REQUIRED WORK: Locate the line bearing "1080x690 pixels. How" in the material below, then reproduce it and each following line up to and including the line bearing "is (388, 600).".

------ PROVIDED DATA

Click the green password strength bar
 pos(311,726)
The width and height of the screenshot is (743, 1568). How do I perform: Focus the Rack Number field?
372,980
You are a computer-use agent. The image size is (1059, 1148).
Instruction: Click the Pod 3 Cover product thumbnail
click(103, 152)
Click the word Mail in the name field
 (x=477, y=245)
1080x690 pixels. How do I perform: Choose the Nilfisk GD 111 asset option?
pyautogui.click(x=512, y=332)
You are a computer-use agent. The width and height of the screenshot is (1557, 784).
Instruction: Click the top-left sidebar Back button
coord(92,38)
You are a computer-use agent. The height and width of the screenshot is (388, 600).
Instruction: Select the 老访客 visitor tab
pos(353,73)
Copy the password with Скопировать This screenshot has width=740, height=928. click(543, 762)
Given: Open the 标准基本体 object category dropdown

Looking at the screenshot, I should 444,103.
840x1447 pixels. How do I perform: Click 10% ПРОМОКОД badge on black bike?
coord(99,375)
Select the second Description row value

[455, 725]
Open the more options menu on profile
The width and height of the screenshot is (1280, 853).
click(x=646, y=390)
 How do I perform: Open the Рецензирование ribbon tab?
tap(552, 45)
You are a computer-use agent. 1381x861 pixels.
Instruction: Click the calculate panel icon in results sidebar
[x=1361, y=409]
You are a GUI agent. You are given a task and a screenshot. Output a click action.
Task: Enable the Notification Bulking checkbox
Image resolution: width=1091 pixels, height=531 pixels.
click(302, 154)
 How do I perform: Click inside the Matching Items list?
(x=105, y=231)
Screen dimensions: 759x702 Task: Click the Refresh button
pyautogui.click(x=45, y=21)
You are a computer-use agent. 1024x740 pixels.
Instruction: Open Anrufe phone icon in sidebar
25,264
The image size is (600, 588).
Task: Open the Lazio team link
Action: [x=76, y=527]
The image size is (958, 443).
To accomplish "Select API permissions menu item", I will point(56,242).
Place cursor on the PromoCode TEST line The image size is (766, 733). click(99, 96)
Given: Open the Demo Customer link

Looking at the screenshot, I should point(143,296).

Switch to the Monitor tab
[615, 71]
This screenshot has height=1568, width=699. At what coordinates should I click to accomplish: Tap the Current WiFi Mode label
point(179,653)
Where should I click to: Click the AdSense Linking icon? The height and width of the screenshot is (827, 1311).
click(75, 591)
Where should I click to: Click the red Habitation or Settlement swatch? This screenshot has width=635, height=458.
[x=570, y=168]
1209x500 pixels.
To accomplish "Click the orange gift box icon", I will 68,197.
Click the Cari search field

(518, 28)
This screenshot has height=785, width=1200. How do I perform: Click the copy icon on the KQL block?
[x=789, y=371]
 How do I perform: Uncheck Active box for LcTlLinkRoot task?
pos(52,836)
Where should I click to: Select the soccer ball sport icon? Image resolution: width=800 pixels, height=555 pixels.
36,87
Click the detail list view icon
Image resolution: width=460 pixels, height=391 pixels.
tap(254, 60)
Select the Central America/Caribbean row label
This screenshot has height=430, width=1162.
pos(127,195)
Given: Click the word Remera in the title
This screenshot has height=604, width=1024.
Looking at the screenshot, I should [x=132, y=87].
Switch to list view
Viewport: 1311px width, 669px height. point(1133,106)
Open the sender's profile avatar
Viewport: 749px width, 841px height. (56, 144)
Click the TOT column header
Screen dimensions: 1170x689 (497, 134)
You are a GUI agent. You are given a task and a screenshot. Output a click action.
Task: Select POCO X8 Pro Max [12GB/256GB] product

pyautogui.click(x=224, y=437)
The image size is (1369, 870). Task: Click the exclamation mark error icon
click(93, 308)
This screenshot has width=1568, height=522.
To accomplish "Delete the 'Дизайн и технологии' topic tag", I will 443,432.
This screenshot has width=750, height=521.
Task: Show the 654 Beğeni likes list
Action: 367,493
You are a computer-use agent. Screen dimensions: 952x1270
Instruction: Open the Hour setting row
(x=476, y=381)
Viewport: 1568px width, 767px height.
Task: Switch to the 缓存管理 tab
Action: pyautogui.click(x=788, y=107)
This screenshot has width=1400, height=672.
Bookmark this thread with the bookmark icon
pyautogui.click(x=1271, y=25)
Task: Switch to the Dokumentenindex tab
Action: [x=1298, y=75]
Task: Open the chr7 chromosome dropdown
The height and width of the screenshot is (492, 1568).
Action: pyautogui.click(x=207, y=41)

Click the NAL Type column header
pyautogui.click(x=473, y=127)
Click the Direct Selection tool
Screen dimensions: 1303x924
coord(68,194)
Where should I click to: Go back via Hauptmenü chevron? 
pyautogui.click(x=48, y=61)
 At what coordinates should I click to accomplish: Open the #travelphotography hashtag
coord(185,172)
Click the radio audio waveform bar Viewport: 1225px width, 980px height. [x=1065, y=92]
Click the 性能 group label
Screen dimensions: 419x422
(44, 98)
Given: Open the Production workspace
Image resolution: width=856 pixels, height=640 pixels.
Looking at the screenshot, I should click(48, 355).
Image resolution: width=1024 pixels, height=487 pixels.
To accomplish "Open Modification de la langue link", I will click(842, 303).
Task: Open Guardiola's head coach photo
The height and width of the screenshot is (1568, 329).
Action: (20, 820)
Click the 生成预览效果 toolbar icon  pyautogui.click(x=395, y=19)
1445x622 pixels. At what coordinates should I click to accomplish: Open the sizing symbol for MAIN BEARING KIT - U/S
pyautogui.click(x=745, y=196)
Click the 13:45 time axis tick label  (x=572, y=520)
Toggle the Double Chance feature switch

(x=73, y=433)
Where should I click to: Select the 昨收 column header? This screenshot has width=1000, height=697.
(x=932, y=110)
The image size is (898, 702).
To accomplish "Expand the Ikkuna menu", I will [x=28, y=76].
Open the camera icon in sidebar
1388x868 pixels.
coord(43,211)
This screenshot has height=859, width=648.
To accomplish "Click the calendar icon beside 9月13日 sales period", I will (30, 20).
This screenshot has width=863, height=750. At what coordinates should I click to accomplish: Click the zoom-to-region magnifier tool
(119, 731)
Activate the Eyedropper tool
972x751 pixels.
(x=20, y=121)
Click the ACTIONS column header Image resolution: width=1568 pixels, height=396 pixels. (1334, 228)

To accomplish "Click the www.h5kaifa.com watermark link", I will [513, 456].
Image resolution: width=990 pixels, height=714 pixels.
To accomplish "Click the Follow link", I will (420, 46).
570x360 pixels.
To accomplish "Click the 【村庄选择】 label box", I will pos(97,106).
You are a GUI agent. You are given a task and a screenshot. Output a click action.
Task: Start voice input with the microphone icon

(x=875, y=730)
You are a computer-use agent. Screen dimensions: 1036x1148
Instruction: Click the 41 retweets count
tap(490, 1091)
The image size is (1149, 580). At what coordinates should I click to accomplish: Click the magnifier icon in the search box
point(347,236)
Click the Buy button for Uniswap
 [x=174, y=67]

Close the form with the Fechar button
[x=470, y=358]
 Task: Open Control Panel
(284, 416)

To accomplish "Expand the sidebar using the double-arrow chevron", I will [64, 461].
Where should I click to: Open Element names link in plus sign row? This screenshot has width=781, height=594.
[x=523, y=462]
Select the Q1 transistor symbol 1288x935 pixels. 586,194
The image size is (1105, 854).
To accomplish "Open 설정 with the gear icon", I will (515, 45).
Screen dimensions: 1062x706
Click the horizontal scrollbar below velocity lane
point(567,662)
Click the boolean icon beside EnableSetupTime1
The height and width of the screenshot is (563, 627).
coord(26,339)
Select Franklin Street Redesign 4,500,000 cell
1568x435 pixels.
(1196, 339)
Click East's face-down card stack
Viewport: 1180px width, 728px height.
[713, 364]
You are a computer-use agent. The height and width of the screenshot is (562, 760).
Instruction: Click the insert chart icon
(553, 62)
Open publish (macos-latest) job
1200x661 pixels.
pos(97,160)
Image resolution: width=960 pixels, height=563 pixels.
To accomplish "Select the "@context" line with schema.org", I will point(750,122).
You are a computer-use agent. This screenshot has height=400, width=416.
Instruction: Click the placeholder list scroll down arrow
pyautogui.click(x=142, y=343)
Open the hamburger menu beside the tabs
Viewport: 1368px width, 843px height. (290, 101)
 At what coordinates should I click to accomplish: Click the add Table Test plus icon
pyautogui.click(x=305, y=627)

------------

OUTPUT BELOW:
1080x690 pixels. How do I perform: Choose the Nilfisk GD 111 asset option?
pyautogui.click(x=512, y=332)
You are a computer-use agent. The width and height of the screenshot is (1557, 784).
Instruction: Click the top-left sidebar Back button
coord(92,38)
You are a computer-use agent. The height and width of the screenshot is (388, 600).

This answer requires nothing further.